The most common model of college attendance is that a young person who graduates from high school and heads directly to college, perhaps taking a year off in between to work, take a ‘13th’ class.
While many students start off right after high school, some of them have breaks in their higher education, dropping out to save money to continue, or to deal with family matters.
The most common model is not the only model, however. Mature adults who did not attend or finish college through the most common model are referred to as ‘returning students’ or ‘nontraditional students.’ Some get their degrees through online programs. A few colleges (Bay Path College in Massachusetts, is one example) have developed Saturday programs where women can earn a four-year degree by attending college only on Saturdays.
Concerned by high unemployment rates and eager to enhance their employability, many mature college students turn to for-profit colleges (sometimes called ‘career colleges’) for their education. Some of these students, barraged by television ads, are convinced that for-profit colleges, where they can attend during the evening or online, allow them the flexibility they need to manage work, family and education. And since federal funds, such as Pell grants and subsidized loans, are available to take care of costs, some students who attend for-profit colleges are pressured to take out these loans. If they drop out, they are still required to repay their loans, just as they would have to in any other college.
But all colleges are not created equal. About once a week, I get a call from a mature student whose time at a career college was unrewarding. One woman failed a math test but could not get feedback from her instructor on what she did wrong. Appeals to others in the chain of command went unanswered.
In another case, a young woman desperately needed counseling. She ended up getting it from a community organization, not from her career college. To cite just a few cases to make a point is casual empiricism, but my direct knowledge of some students’ plight raises a few questions for me.
Many students get training, but not jobs. Many are saddled with loans they cannot ever afford to repay—and the costs of attending career colleges are high. The Department of Education estimates that it costs four times as much to attend a career college as to attend a community college.
Why are costs so high when services are so limited?
Partly because many career colleges are publicly traded and the pressure is on for them to make a profit to provide dividends for their shareholders. Another reason is that salaries for leaders are extremely high. At ITT Technical Institute, CEO Kevin Monday earned $8.76 million in 2012. DeVry University President Daniel Hamburger earned $6.4 million in 2012. The Apollo Group, which includes the University of Phoenix, paid Gregory Cappelli $4.54 million in 2013, and the Chairman Emeritus received nearly $7 million each year in 2012 and 2013. In contrast only four presidents at public universities earned more than a million dollars. Harvard’s president earns about $900,000, but some of her benefits boost her salary to about $1.2 million.
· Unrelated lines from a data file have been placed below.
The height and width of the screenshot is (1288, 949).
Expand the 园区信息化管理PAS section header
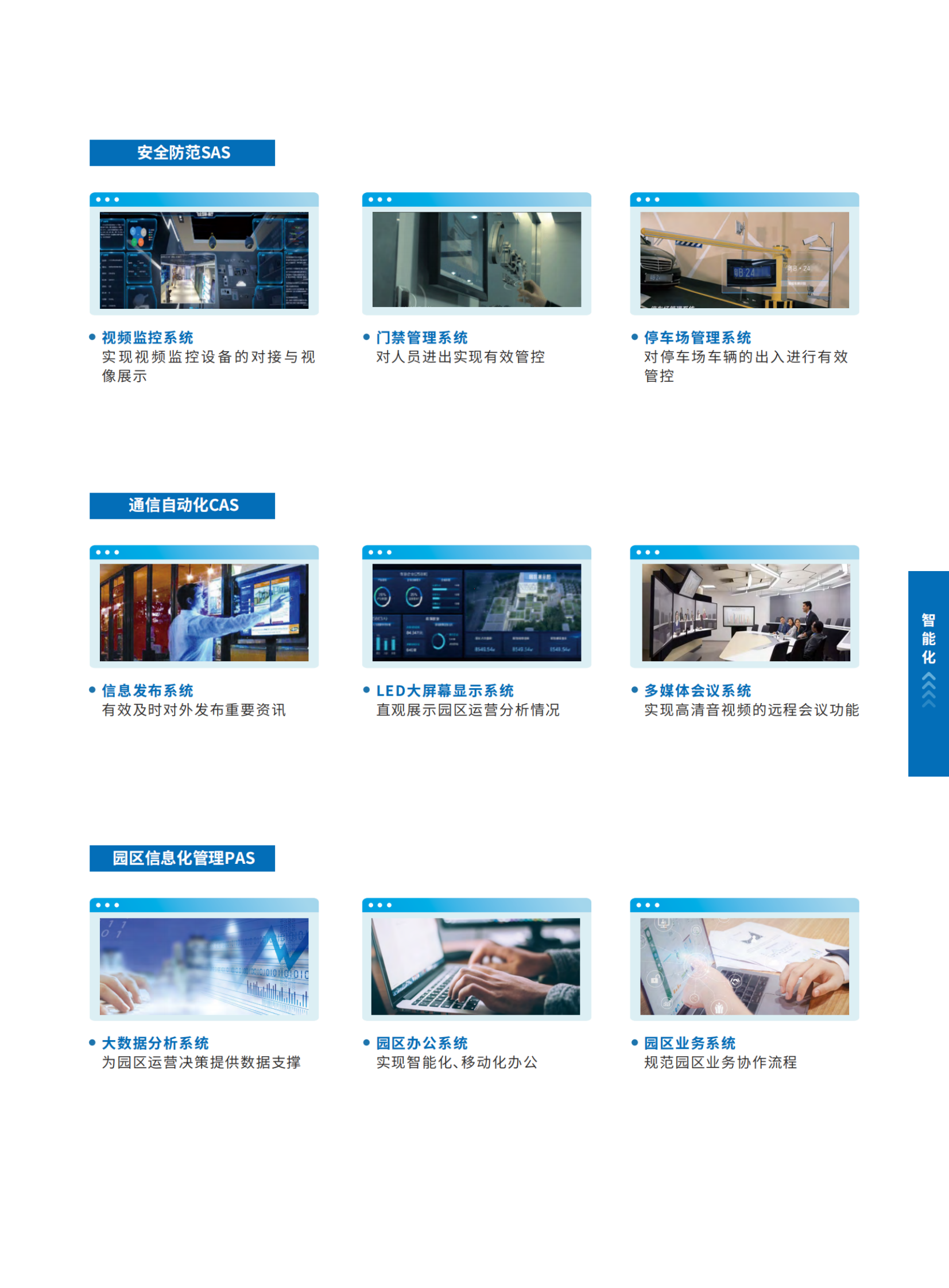pyautogui.click(x=183, y=858)
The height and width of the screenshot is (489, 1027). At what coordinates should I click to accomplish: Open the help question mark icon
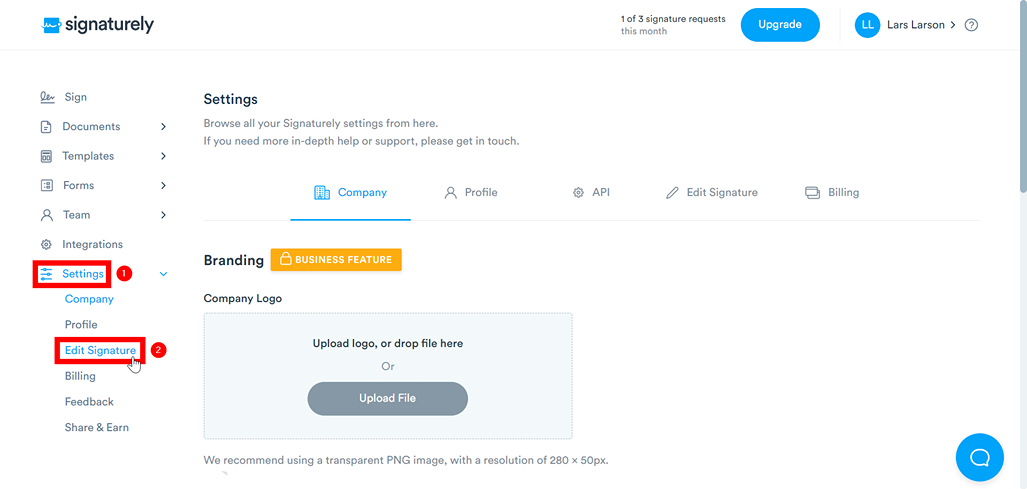(971, 25)
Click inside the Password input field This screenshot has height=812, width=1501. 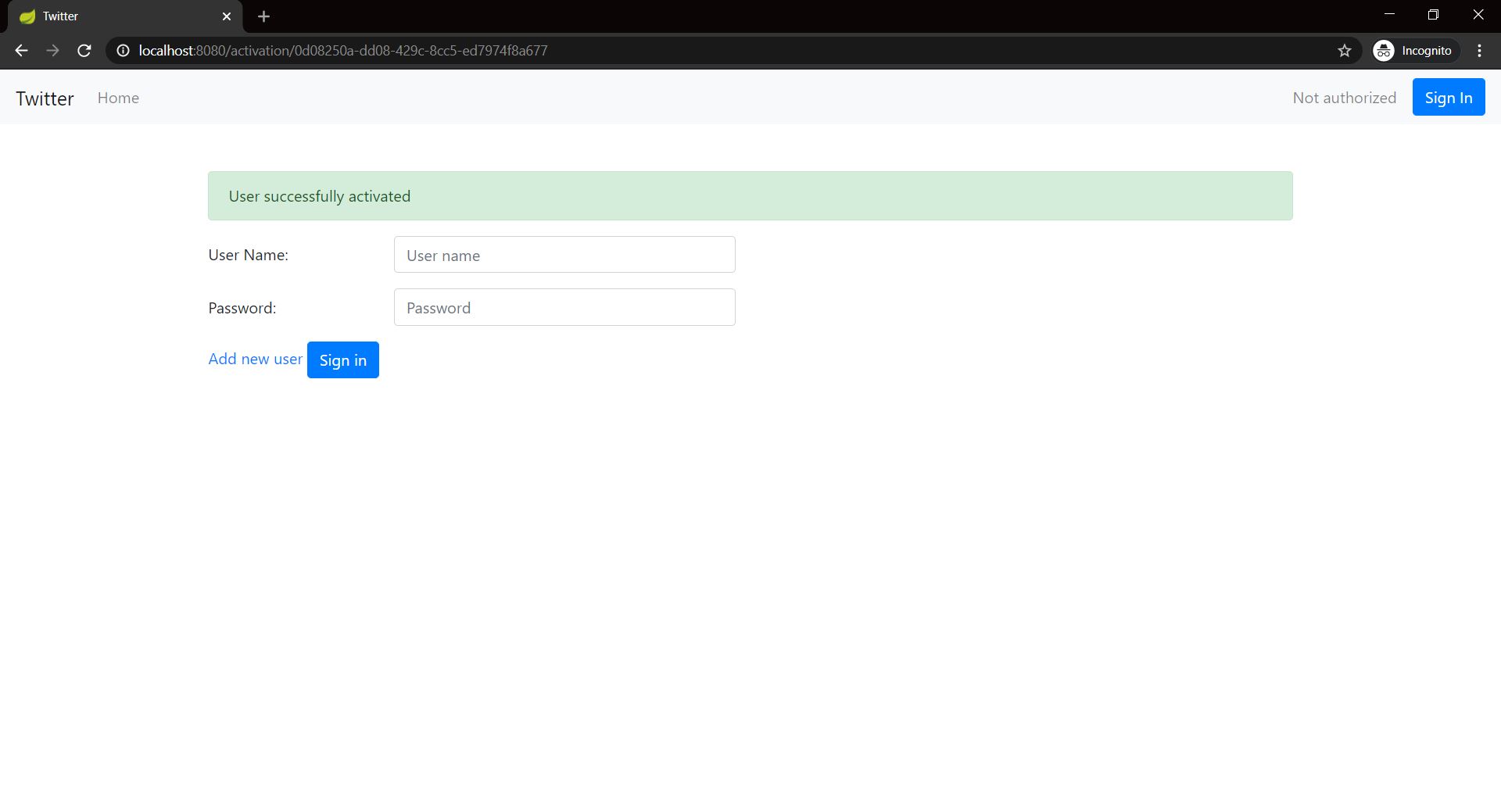pyautogui.click(x=564, y=307)
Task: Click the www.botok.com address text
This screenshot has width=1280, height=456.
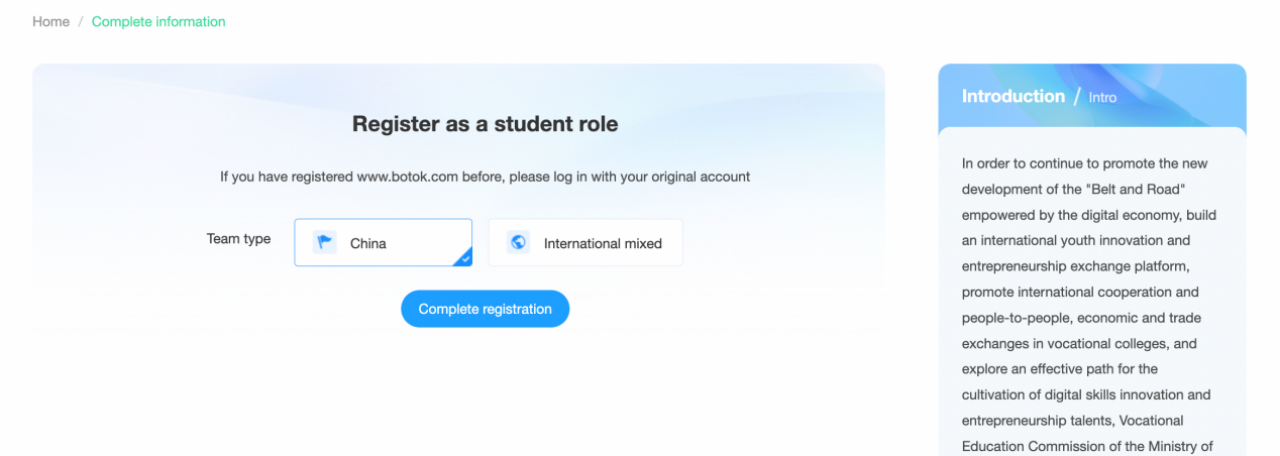Action: [x=407, y=177]

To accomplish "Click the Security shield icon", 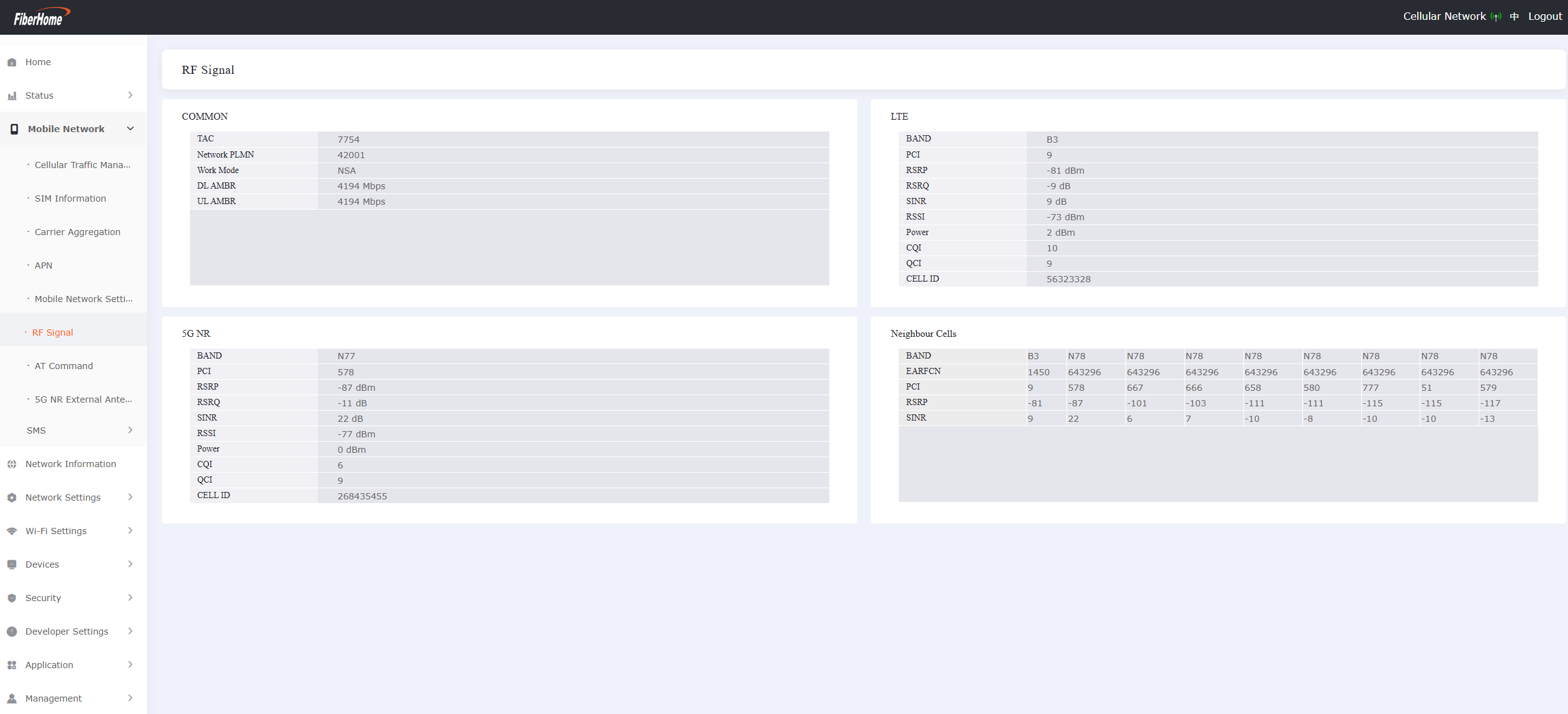I will coord(12,598).
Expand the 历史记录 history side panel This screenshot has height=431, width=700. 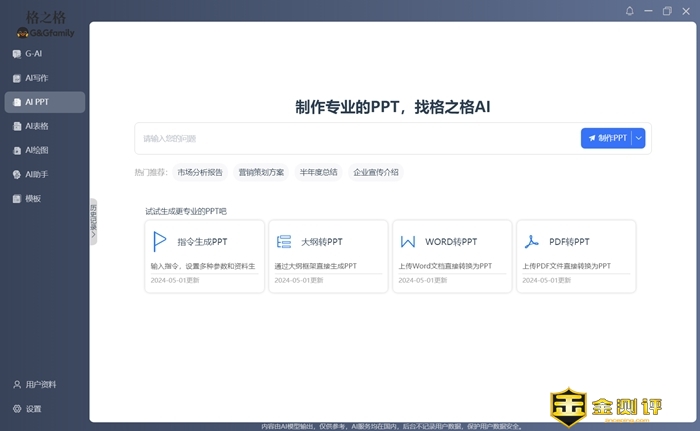coord(93,221)
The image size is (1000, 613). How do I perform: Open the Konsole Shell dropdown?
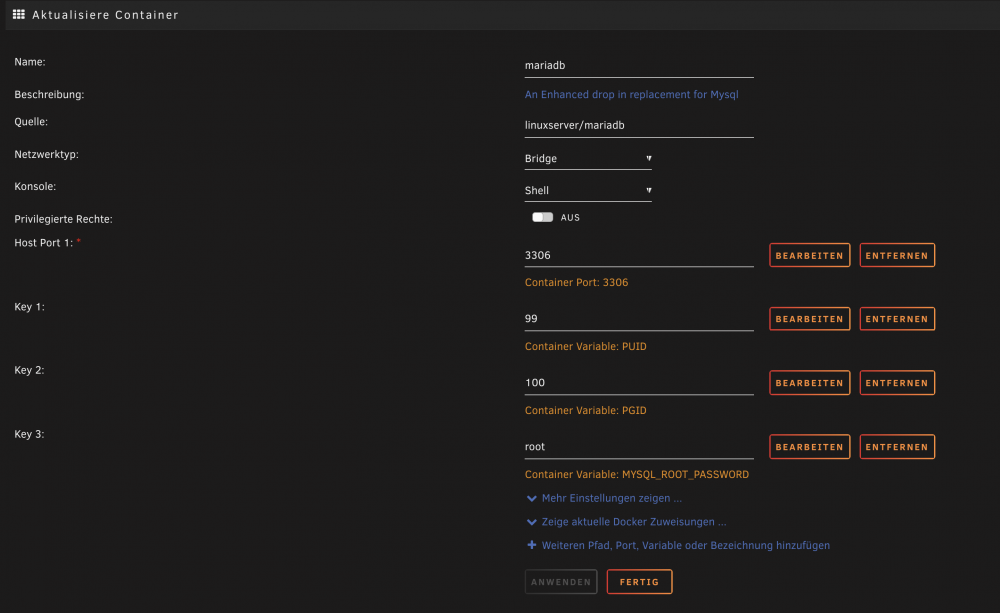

These so-called career colleges are actually profit centers. The disproportionate enrollment of Black and brown students means that folks who are already poor and underpaid are creating profits for these publicly traded companies and their overpaid leaders. At ITT Technical Institute, the overwhelming majority of students (92%) were self-identified members of a racial and ethnic group. Nearly four in five took out a Pell grant. At DeVry about 45% were minority students. Meanwhile, students who enroll in these colleges and do not graduate (the majority) have nothing to show for their education but more debt.
That’s why the Department of Education is limiting the amount of federal loans that students can take out, pegging loan amounts to ability to pay, based on students’ current salaries and income.
“Attendance at career colleges should be a gateway to the middle class,” said Education Secretary Arne Duncan. Too often mobility is downward, not upward, when large student loans go unpaid.
The new regulations are imperfect, but a step in the right direction. They might be more efficient, but the for-profit colleges have lobbied hard, and gone to court, to prevent cautionary regulations.
Students of color who consider these colleges need to make sure they know what they are getting. Otherwise, they are up for a big surprise when student loans bills come due. For-profit colleges are exactly that, for profit. Students are not necessarily being educated, instead being treated as a profit center.
(Julianne Malveaux is an author and economist based in Washington, D.C.)